O ministro da Justiça e Segurança Pública, Wellington Silva, expressou sua insatisfação pelo fato de que a Câmara dos Deputados não incluiu no PL Antifacção, aprovado na terça-feira (25/2), a proposta que destinava a tributação das apostas para o financiamento da segurança pública. Em uma coletiva de imprensa realizada nesta quarta-feira (25/2) no Palácio da Justiça, o ministro apelou ao Congresso Nacional para que encontre maneiras de garantir recursos para essa área.
“Estamos confiantes de que o Congresso terá uma nova oportunidade, além de ter elaborado este texto, de discutir na próxima ocasião a PEC (da Segurança) propostas estruturais que garantam a financiabilidade da segurança pública, um assunto que é prioridade para a população brasileira, conforme apontam diversas pesquisas”, afirmou o ministro.
Ele destacou que o relator do PL Antifacção, deputado Guilherme Derrite (PP-SP), havia incluído no projeto a ideia de financiar a segurança pública por meio da tributação das apostas.
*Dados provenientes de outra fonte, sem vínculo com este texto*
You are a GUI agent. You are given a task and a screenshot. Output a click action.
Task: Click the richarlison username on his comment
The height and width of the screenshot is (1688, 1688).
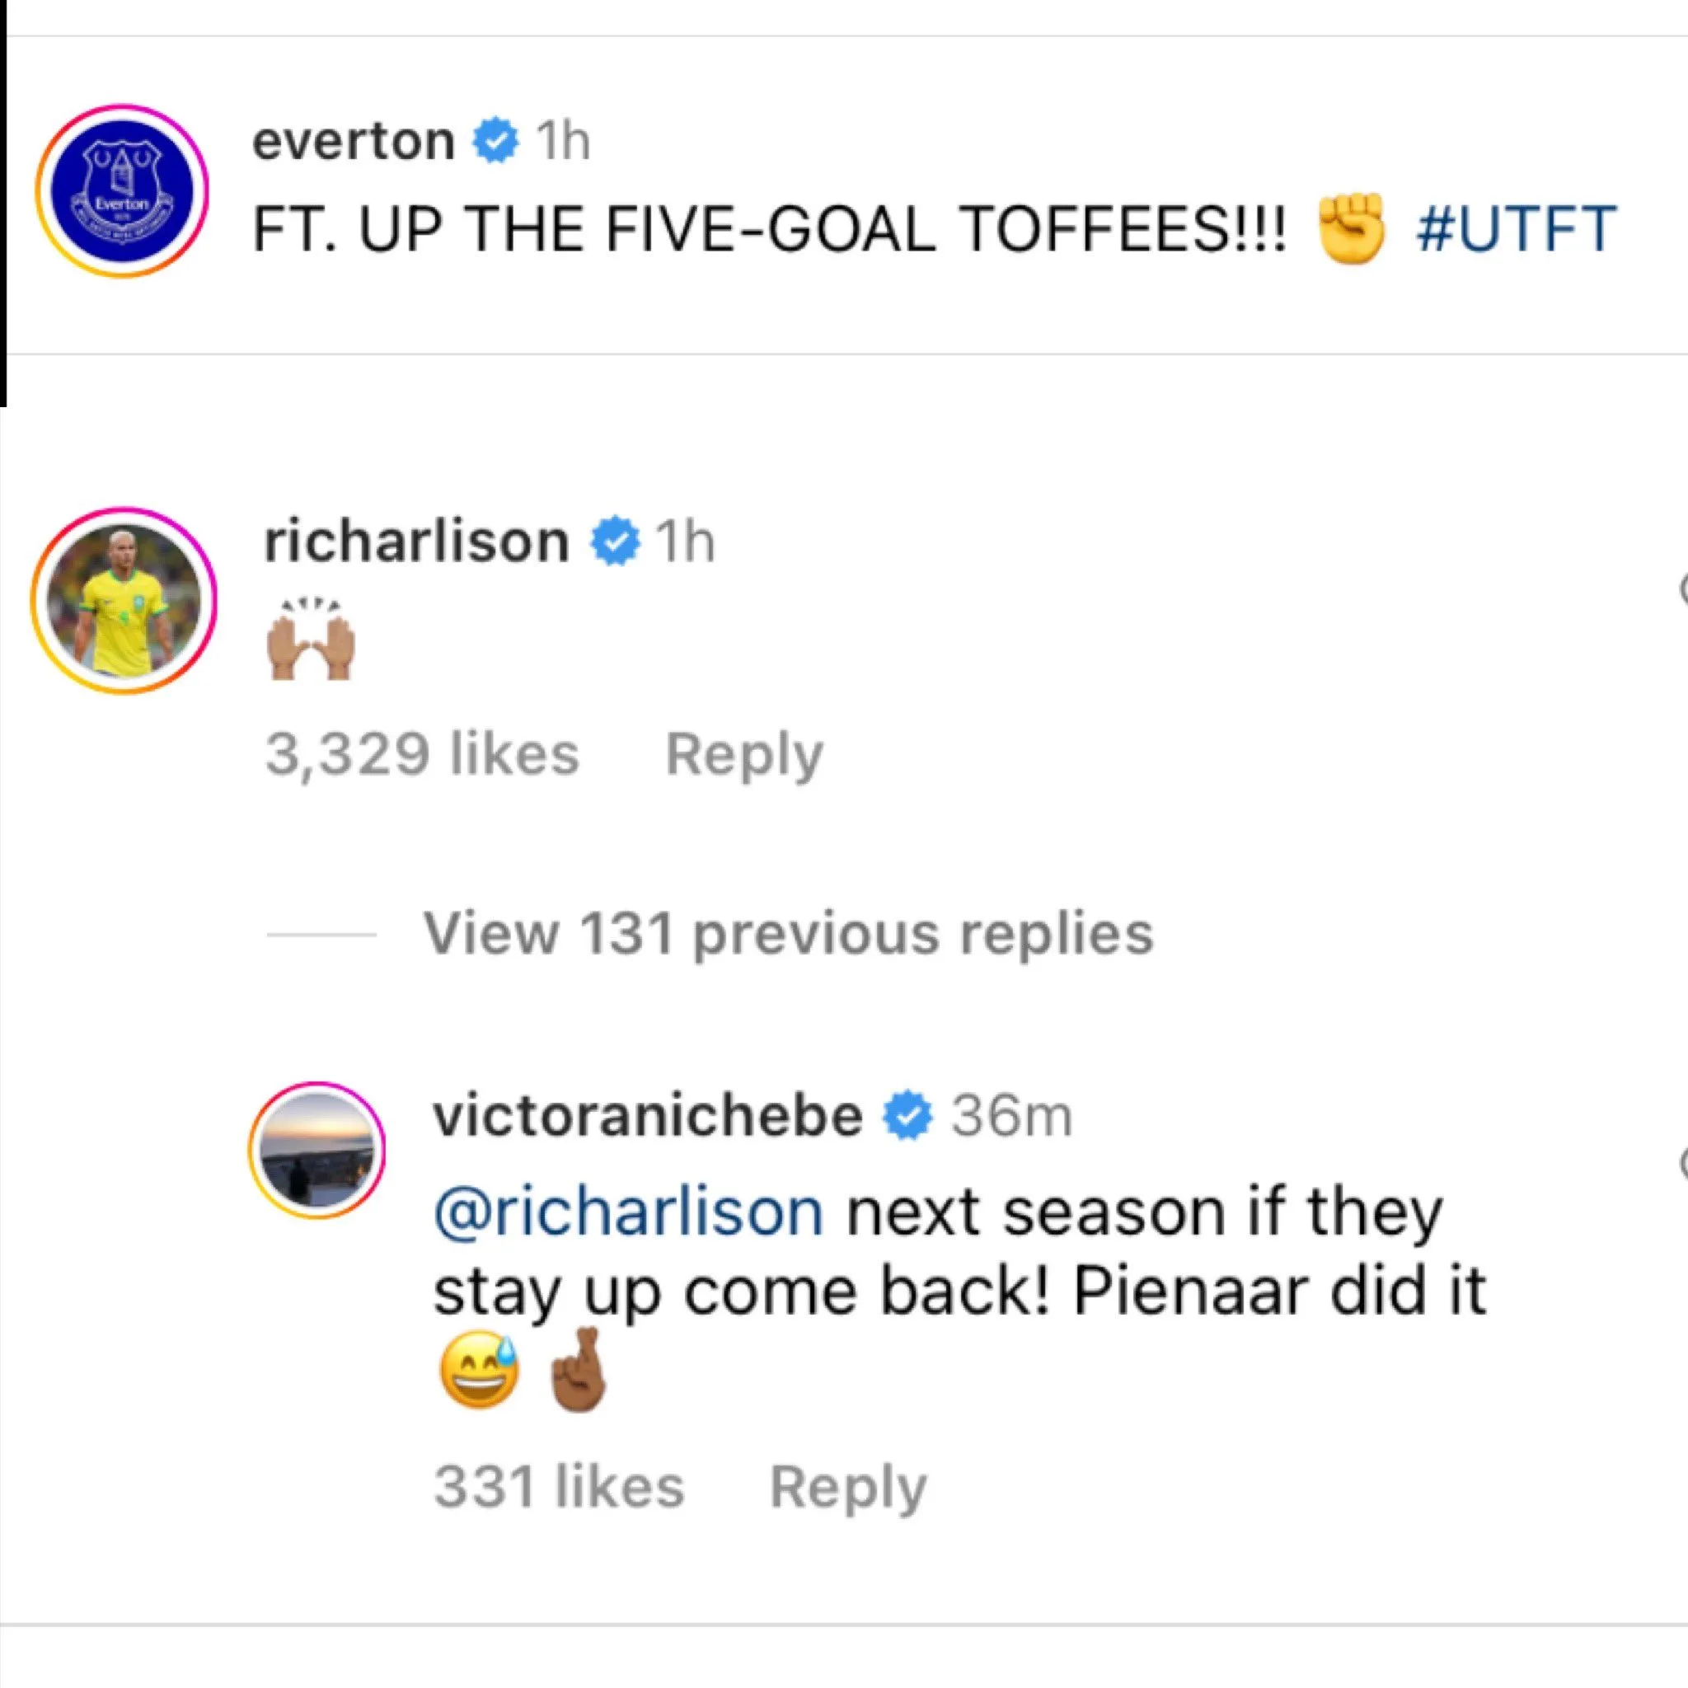417,542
Contudo, essa parte foi excluída. “É essencial que o Congresso reconheça a importância desse tema e busque, na discussão da PEC (da Segurança), uma estrutura de financiamento adequada para enfrentar o crime organizado”, reforçou.
Apesar da exclusão, o ministro mencionou que a possibilidade de financiar a segurança através das apostas pode ser considerada futuramente, além de ser combinada com outras alternativas. Wellington revelou que já possui algumas ideias, mas preferiu não antecipá-las. “A questão da financiabilidade é ampla. O caminho das apostas é uma opção viável, desejável e necessária, mas não é a única e pode ser utilizada de forma isolada ou em conjunto com outras soluções.”
“O mais importante é que o parlamento compreenda essa demanda. Se não puder atender agora, o que causou uma certa frustração, que busque uma solução em breve na PEC, através de qualquer modelo que surja no Congresso ou que seja proposto pelo governo, a fim de enfrentar o grande desafio que é o combate ao crime organizado.”